Stated exercise A » In the listing further down, take the part that opens with the line containing "Where should I click to: Select the Bucaramanga" and closes with the line containing "pyautogui.click(x=112, y=24)", and write out those lines again, requests included. Multiply every coordinate in the answers by 0.4 and round to whole numbers, with halves going up, but leave all numbers in the requests unchanged.

Text passage »
::::
Every time the subject of 'women on boards' comes up, the issue of quotas is not far behind.
Those urging compulsory targets typically do so not because they believe it's the right way but because they believe it's the only way to resolve the current under-representation of women in Britain's boardrooms. After years of little or no change, they argue, the time has come to simply make it happen. The European Commission is about to threaten legislation. Yet in my view, quotas are not only needless but potentially damaging and actually undermine the very equality the pro-quota lobby seeks.
The fact is, we're already seeing a radical shift in the way business leaders are approaching the issue of what makes a good corporate board - and that includes (but is not limited to) having a better gender balance. The numbers are lagging the mindset change - but there is plenty of evidence that it is happening and, importantly, is being driven by business reasons rather than political correctness. When the 30% Club was first mooted in April 2010, many of the chairmen I contacted to sign up to a voluntary goal of 30% women on boards by 2015 (compared to the 12.2% at the time), asked 'Why is this important?' We officially launched November that year, with just seven supportive Chairmen. Now there are 37 - and the question is less often 'why?' than 'how do we get there?'
While the Davies Report and the 30% Club have been helping to catalyse this change in attitudes, a key driver is the financial crisis. It's now acknowledged that boardroom failings contributed to the individual corporate and broader economic problems we're all still addressing. As a result, Chairmen, nominations committees, executive search firms and investors are all reassessing what makes an effective board. The 'old gentleman's club' as Lord Davies describes the typical boardroom of the past has - unsurprisingly - been proven to be the wrong way to oversee a company. A modern successful company needs a board of directors who bring a range of experiences, perspectives and personalities to the table, so the danger of 'groupthink' is lessened. A mix of men and women, young(ish) and old, drawn from different educational and international backgrounds and with varied expertise, is the ideal board of today.
::::
Stated exercise B »
Answer these questions on the piece on women on boards, one per line:
(i) Which body is about to threaten legislation?
(ii) With how many supportive Chairmen did the 30% Club officially launch?
(iii) Who describes the typical boardroom of the past as the 'old gentleman's club'?

Dataset content »
::::
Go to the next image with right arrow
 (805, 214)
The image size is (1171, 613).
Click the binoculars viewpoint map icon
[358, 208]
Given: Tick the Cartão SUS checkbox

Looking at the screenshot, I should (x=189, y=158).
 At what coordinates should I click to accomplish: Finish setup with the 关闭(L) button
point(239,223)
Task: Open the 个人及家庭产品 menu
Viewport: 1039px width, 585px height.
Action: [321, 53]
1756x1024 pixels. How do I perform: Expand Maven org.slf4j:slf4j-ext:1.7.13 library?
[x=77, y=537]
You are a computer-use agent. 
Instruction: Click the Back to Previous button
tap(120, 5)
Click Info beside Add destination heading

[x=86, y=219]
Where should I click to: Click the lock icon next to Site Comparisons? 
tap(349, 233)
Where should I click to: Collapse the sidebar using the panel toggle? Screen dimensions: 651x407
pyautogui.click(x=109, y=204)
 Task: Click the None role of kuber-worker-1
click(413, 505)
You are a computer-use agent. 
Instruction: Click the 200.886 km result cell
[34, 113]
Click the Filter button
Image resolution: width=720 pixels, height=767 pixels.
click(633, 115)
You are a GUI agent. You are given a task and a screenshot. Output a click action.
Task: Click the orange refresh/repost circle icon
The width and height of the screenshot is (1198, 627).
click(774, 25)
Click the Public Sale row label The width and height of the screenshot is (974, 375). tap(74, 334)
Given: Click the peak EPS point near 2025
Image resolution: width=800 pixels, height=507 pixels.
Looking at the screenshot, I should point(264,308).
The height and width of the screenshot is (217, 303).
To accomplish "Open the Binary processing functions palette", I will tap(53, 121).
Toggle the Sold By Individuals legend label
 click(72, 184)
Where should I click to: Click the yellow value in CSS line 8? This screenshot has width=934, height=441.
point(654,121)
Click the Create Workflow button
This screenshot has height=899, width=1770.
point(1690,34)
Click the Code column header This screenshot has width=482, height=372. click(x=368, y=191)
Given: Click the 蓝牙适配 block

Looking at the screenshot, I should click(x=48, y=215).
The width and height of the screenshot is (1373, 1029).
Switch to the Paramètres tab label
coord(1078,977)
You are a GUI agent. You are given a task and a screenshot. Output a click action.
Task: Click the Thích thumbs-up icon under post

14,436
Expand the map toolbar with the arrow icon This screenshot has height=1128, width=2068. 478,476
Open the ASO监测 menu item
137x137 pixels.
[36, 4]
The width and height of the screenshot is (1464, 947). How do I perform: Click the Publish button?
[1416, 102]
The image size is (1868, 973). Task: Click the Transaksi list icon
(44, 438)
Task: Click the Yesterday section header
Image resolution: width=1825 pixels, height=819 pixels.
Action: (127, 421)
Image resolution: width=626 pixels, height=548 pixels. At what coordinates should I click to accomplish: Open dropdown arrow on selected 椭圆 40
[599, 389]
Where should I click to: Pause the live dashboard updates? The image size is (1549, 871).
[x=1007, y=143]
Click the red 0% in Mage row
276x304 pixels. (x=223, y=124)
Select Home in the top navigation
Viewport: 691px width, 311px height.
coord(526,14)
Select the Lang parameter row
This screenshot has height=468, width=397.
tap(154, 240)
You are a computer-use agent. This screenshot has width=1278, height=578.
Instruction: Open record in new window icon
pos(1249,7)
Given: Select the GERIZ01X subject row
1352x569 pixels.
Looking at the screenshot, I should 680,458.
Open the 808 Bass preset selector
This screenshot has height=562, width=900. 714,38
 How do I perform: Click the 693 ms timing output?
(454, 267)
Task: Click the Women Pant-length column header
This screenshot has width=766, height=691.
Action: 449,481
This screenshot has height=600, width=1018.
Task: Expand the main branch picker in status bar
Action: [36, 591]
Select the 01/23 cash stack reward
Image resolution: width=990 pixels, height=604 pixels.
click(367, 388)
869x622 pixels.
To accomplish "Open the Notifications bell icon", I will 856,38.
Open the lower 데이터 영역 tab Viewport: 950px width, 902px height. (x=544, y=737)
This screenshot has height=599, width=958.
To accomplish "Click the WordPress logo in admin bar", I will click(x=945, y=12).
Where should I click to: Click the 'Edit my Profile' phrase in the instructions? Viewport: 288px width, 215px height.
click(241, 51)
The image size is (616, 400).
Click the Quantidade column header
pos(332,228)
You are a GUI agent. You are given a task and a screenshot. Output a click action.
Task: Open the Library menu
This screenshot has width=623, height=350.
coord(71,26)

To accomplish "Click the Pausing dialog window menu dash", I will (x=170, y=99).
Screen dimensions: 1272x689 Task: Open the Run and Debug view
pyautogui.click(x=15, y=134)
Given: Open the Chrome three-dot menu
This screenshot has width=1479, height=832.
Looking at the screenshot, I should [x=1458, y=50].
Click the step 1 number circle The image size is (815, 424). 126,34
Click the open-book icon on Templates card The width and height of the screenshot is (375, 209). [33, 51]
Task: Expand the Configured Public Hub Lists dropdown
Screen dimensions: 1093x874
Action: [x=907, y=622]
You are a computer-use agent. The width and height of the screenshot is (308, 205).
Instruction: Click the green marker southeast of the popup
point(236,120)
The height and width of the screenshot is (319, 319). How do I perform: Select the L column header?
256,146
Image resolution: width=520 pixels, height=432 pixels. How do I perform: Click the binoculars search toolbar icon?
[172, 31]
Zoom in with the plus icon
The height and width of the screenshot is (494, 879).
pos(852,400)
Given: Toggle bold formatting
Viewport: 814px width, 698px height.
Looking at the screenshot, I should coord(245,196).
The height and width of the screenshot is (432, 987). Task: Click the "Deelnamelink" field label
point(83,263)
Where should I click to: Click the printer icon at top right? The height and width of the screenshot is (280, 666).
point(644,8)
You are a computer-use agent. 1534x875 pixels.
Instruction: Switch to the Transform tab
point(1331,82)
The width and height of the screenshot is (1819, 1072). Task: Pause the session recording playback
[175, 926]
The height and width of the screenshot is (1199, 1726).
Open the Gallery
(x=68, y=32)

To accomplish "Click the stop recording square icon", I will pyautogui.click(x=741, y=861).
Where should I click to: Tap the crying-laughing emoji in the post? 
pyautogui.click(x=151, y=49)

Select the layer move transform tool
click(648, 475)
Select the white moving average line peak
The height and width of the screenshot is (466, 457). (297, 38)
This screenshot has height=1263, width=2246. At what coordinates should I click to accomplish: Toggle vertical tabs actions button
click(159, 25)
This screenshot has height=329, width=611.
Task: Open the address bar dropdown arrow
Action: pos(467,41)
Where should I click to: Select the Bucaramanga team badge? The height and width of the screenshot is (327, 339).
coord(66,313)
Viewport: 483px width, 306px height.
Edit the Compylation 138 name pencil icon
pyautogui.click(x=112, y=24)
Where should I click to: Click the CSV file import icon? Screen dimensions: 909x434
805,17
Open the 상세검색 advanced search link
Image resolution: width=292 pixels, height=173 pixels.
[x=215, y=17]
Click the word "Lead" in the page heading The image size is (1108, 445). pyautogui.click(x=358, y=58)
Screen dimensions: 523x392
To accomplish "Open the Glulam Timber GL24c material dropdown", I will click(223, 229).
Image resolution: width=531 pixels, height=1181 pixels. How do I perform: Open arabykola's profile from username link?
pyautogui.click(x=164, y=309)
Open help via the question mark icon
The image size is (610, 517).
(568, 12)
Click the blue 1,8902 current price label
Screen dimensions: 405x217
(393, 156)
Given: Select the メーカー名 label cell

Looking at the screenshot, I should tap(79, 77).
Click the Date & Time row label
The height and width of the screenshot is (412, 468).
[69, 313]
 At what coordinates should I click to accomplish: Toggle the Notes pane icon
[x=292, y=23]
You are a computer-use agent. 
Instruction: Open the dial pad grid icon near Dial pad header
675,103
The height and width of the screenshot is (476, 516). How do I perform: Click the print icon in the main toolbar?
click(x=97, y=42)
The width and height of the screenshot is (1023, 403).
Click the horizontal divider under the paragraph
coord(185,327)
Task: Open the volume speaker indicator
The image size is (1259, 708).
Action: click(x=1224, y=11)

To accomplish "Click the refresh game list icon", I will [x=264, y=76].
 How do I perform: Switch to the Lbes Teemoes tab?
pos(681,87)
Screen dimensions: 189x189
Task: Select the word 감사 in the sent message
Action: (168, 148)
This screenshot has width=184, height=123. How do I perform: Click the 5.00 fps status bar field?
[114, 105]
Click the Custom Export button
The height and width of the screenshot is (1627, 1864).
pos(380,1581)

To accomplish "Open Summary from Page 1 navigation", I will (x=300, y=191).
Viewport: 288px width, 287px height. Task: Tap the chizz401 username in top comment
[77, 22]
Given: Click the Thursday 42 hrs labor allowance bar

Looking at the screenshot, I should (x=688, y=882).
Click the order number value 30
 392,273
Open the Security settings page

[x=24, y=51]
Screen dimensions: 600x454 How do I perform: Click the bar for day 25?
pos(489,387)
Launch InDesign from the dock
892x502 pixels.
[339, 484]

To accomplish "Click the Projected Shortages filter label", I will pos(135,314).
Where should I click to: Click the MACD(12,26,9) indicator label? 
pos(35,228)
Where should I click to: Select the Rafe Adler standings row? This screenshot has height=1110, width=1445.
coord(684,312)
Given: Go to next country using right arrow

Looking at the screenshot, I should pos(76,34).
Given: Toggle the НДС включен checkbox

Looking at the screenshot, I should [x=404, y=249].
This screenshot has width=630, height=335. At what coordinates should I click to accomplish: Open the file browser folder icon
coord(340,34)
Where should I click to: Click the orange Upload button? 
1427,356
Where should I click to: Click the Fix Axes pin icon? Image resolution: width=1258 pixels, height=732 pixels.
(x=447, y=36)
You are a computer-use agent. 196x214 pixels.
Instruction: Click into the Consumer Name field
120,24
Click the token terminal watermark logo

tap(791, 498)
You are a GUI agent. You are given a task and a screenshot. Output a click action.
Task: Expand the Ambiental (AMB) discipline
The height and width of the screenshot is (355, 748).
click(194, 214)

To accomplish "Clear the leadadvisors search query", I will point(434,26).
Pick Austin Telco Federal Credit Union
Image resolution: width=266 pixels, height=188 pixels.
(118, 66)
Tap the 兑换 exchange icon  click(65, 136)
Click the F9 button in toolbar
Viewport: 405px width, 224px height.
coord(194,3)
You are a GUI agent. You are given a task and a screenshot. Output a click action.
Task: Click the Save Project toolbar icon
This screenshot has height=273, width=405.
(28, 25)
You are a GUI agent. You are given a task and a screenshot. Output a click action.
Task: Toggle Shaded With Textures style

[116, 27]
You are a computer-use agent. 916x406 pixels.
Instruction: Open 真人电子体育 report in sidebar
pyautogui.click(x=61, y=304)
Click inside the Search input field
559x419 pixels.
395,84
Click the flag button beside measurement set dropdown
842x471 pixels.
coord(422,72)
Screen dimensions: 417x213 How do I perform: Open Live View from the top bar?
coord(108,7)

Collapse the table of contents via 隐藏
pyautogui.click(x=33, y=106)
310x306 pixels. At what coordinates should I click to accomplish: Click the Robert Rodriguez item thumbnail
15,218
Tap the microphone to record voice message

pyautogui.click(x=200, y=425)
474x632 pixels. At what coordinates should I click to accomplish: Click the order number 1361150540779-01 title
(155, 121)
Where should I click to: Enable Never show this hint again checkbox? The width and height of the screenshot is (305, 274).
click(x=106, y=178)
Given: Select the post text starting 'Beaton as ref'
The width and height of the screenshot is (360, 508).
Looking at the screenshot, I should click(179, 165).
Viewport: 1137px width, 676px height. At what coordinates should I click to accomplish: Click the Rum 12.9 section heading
::::
Result A »
Where should I click to: Select the Bucaramanga team badge? The height and width of the screenshot is (327, 339).
coord(26,125)
Viewport: 483px width, 306px height.
Edit the Compylation 138 name pencil icon
pyautogui.click(x=45, y=10)

Result B »
(i) The European Commission
(ii) Seven
(iii) Lord Davies